▶ Extrait présenté
L'indemnisation au titre de l'incidence professionnelle est réclamée au titre de l'augmentation de la pénibilité d'exécution des tâches professionnelles, d'une dévalorisation sur le marché du travail et d'une perte de chance d'évolution professionnelle.

L'augmentation de la pénibilité d'exécution des tâches professionnelles ne peut être contestée dès lors que l'expert retient une gêne à la fois physique et neurologique.

Mme [D] exerçante un emploi sédentaire à caractère administratif, souffrira durant toute sa vie professionnelle d'une pénibilité accrue à la station assise. Par ailleurs, bien que les troubles cognitifs soient qualifiés de mineurs, le sapiteur neurologue décrit un ralentissement dans le traitement de l'information, un déficit de l'attention soutenue avec diminution de la concentration avec le temps et difficultés de mémorisation, une impulsivité contrôlée mais au prix d'une lenteur pathologique dans le processus de prise de décision et une logorrhée spécifique à un dysfonctionnement exécutif ainsi que des troubles de l'adaptation chroniques.

Dans le cadre d'un emploi administratif, de telles séquelles sont de nature à rendre son travail et son adaptation dans l'emploi particulièrement pénibles.

Cette pénibilité, objectivée en regard des séquelles, est également de nature à entrainer une dévalorisation sur le marché de l'emploi.

En effet, si Mme [D] est actuellement salariée en CDI, elle ne bénéficie d'aucune garantie absolue et inconditionnelle de maintien dans son emploi. Par ailleurs, la transition professionnelle et la mobilité géographique sont des données inhérentes aux carrières professionnelles.

Sur un marché de l'emploi concurrentiel, les séquelles ci dessus décrites, en réduisant son potentiel physique et psychique constituent un frein au recrutement mais également au maintien dans un emploi stable.

En revanche, la perte de chance professionnelle n'est démontrée par aucune pièce établissant qu'elle aurait pu, grâce à une carrière de psychologue ou au sein d'ONG, connaître une évolution de carrière plus favorable, étant observé qu'avant l'accident, les postes occupés au seins d'ONG étaient bénévoles.

▶ Consigne écrite
Indiquez si chaque affirmation concorde avec l'extrait sur l'incidence professionnelle en répondant par oui ou par non, puis citez à l'identique les mots de l'extrait qui tranchent.
1. L'expert retient une gêne à la fois physique et neurologique.
2. Mme [D] est actuellement salariée en CDD.
3. Avant l'accident, les postes occupés au sein d'ONG étaient rémunérés.

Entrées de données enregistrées
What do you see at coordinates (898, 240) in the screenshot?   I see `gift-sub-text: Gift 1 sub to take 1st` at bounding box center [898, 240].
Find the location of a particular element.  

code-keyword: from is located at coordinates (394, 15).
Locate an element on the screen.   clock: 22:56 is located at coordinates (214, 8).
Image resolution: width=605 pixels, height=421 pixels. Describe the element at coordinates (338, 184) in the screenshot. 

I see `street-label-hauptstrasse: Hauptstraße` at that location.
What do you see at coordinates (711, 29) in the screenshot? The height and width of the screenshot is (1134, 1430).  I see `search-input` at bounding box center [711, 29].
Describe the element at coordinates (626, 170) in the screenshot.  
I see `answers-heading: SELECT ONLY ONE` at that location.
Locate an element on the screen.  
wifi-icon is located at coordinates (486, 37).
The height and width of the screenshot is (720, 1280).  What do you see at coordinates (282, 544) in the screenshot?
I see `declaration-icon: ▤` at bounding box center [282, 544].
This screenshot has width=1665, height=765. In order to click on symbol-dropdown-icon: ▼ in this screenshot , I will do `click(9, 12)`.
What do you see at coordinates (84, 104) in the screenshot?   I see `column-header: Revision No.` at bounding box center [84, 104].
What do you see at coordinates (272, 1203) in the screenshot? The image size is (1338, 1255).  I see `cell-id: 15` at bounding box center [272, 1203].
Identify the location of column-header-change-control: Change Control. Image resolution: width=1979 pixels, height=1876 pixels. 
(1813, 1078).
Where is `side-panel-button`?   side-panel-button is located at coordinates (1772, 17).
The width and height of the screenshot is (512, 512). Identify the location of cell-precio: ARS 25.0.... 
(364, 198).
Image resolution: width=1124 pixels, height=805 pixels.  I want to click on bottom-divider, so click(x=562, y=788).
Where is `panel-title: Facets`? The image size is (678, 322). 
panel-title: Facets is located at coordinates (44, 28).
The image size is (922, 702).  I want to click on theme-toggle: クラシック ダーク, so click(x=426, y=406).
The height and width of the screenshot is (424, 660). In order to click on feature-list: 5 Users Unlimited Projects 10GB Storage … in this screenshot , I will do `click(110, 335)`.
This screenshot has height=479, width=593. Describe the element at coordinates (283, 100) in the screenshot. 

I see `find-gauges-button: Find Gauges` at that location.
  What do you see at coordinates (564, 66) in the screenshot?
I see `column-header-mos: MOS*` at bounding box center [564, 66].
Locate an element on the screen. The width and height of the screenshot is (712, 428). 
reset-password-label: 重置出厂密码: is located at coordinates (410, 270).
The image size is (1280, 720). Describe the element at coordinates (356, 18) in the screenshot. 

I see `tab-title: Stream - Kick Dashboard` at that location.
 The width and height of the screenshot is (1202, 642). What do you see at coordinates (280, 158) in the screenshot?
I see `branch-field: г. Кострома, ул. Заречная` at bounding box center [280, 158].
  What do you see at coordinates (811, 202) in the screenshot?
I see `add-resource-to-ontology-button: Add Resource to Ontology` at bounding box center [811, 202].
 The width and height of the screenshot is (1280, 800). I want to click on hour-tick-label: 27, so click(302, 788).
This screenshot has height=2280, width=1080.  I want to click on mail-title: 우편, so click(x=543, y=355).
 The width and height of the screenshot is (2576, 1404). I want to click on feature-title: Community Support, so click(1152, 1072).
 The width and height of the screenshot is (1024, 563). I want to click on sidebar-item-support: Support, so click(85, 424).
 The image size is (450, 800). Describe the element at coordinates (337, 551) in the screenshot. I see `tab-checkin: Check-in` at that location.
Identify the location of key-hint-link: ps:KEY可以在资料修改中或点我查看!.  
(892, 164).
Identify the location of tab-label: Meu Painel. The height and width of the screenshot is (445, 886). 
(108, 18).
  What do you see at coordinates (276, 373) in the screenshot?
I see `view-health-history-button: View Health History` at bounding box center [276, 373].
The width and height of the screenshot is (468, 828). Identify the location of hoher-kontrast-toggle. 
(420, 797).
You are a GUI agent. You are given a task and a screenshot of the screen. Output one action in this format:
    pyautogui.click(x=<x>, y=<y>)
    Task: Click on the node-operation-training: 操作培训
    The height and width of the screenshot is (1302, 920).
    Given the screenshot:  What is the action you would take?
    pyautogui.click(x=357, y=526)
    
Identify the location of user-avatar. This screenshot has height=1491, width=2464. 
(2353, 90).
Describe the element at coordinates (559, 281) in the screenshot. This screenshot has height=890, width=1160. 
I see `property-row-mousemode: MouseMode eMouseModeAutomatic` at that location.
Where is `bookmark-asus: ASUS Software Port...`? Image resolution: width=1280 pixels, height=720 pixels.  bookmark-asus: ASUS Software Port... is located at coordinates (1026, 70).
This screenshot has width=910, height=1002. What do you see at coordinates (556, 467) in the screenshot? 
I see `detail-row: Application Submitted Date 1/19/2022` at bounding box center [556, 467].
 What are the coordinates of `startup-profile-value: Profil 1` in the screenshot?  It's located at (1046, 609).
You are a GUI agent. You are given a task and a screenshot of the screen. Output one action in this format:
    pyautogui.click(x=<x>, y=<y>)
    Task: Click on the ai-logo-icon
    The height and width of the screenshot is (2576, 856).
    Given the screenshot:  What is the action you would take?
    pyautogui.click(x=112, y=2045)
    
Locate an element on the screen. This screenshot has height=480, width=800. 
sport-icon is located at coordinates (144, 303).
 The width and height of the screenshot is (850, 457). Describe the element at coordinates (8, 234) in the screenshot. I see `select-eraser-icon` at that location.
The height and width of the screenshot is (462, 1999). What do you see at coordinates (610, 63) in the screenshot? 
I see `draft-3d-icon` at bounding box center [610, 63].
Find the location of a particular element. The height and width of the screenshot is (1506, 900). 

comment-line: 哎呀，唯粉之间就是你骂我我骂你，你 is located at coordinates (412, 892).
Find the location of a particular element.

▶ Corrigé de l'exercice
1. Oui : « l'expert retient une gêne à la fois physique et neurologique ».
2. Non : « Mme [D] est actuellement salariée en CDI ».
3. Non : « étaient bénévoles ».